Chiba University researchers achieve record CO2-to-methane conversion by balancing light and heat pathways

Japanese researchers clarify how light and heat work together in catalysts to convert CO2 into methane at record-breaking speeds.

By: AXL Media

Published: Apr 16, 2026, 8:00 AM EDT

Source: Information for this report was sourced from Chiba University

The Quest for a Functional Carbon Cycle

With global carbon dioxide emissions reaching a record 37.8 gigatons in 2024, the scientific community is intensifying efforts to transform this greenhouse gas into a valuable energy resource. Researchers at Chiba University have made a significant stride in this field by developing a method to convert CO2 into methane using sunlight and specialized catalysts. While the concept of photocatalytic reduction has existed for years, its practical application has been hindered by low efficiency and a lack of clarity regarding how light actually drives the reaction. Professor Yasuo Izumi, who led the study published in the Journal of the American Chemical Society, notes that identifying the true reaction pathways is essential for overcoming these industrial bottlenecks.

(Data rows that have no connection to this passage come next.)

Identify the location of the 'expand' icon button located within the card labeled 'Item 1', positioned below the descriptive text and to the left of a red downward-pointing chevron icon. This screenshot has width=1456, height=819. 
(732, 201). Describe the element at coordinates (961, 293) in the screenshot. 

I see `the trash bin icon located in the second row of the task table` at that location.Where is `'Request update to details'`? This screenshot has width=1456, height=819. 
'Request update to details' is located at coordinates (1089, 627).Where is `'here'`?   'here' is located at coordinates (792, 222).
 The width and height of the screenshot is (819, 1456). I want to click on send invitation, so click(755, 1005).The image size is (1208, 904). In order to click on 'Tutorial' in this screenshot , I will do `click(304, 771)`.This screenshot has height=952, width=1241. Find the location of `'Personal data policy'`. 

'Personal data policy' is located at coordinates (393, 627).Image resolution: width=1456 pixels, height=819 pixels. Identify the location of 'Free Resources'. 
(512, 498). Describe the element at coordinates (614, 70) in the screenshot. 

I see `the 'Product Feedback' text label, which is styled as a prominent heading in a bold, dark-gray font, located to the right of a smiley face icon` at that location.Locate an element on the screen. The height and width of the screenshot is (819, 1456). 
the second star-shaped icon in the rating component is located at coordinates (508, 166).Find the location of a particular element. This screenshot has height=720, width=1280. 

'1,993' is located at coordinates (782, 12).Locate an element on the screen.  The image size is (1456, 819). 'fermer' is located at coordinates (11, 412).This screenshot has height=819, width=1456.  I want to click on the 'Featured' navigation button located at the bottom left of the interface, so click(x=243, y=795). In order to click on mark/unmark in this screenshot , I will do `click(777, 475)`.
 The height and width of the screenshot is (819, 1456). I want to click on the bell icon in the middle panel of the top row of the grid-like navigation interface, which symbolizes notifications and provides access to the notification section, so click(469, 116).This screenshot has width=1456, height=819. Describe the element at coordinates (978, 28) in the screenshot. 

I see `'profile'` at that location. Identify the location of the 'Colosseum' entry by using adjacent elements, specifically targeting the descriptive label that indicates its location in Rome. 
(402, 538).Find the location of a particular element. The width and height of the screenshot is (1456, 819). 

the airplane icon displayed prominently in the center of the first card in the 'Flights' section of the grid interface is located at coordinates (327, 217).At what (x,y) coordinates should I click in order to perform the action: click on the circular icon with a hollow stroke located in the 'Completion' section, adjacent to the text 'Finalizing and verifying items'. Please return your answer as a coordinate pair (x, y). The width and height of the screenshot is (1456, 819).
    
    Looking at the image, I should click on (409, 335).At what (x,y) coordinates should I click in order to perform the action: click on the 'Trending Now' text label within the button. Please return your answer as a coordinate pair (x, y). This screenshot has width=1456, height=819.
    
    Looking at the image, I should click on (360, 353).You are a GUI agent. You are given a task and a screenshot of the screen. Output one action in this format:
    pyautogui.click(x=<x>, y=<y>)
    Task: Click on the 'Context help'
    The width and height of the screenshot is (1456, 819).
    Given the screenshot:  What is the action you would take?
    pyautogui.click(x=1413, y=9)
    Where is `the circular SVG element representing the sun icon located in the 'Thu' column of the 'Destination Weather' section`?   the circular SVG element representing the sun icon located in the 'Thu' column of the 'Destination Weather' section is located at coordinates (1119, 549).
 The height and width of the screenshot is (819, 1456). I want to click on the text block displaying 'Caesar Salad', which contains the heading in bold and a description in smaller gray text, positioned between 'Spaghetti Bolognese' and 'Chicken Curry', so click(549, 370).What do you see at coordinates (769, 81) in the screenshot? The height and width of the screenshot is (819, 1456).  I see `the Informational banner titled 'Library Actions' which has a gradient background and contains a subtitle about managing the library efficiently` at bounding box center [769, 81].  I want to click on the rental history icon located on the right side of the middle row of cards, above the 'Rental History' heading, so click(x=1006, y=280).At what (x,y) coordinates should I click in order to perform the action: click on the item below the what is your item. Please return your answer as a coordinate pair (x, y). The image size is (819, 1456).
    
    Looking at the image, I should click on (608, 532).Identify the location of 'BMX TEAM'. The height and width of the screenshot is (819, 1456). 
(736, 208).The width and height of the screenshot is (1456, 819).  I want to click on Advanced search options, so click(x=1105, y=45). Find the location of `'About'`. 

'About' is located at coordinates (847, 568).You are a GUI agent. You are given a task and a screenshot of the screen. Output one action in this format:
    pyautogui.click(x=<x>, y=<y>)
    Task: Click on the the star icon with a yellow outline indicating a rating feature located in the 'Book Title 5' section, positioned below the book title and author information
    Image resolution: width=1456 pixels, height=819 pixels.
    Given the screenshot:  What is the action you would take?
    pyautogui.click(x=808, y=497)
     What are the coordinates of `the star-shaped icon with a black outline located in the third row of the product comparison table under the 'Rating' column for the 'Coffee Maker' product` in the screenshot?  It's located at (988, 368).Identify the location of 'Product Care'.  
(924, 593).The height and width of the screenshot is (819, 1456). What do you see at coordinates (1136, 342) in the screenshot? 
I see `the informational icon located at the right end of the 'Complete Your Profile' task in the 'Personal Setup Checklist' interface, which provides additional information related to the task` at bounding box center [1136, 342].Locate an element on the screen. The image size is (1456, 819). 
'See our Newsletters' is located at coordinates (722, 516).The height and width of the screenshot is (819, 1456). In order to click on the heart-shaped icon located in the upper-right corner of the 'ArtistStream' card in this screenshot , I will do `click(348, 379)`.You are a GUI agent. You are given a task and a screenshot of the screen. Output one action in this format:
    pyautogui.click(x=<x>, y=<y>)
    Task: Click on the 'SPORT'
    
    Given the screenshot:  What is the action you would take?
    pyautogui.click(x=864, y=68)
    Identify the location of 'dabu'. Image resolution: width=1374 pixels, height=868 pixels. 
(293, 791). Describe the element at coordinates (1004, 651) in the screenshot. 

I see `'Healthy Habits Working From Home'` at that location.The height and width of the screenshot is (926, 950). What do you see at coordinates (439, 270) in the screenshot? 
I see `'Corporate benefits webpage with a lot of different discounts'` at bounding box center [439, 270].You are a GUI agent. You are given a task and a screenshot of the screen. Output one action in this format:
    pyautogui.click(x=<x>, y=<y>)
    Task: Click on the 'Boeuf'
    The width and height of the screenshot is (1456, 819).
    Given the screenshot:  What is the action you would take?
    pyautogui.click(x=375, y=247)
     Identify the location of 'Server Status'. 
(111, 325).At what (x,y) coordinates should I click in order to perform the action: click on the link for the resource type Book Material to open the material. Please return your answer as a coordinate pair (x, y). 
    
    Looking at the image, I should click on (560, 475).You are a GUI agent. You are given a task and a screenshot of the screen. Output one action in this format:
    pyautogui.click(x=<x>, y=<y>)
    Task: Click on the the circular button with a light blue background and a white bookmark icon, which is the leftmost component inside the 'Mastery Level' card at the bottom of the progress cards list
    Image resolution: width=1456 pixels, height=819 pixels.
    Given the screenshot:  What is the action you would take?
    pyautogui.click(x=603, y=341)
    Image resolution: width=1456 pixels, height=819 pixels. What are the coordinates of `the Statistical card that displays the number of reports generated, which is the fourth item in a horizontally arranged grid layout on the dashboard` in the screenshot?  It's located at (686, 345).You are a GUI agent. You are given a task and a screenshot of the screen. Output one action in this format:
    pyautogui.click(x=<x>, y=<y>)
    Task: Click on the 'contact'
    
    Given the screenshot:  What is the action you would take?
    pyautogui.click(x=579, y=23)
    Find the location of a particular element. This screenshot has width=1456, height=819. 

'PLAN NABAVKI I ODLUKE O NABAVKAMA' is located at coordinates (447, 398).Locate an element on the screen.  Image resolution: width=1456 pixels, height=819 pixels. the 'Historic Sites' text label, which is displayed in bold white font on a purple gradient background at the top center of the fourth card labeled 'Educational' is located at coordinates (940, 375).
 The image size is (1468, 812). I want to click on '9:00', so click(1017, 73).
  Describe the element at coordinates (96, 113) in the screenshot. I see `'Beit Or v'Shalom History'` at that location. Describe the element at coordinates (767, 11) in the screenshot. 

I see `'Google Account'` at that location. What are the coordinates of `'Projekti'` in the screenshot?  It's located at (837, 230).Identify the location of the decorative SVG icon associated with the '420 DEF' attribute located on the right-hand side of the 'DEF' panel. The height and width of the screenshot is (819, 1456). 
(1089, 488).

Distinguishing Between Light and Thermal Drivers

The central challenge in light-driven chemistry is determining whether a reaction is powered by true photocatalysis, involving light-induced electron excitation, or by the photothermal effect, where light simply generates heat. To solve this, the Chiba team tested Ru–Ni–ZrO2 and Ni–ZrO2 catalysts under varying light intensities while strictly controlling the surrounding temperature. By using a cooling bath to maintain the system at 295 K, they were able to isolate the photocatalytic effects from the heat-driven ones. Their results showed that when cooling was absent, photothermal effects became dominant, allowing the ruthenium-nickel catalyst to convert CO2 more than 2.7 times faster than its pure nickel counterpart.

The Role of Active Sites and Activation Energy

The study revealed that the chemical architecture of the Ru–Ni catalyst significantly lowers the energy barrier for fuel production. On these active sites, CO2 is adsorbed and dissociated into carbon monoxide and oxygen atoms with an activation energy of just 0.45 eV. This is substantially lower than the 0.79 eV required when using nickel alone. This energetic modulation allows for a more efficient breakdown of the CO2 molecule, which is notoriously stable and difficult to split. The researchers found that under intense irradiation, localized "hotspots" form on the nickel surfaces, where temperatures can surge to 126 °C, further accelerating the formation of methane beyond what simple ambient heating would allow.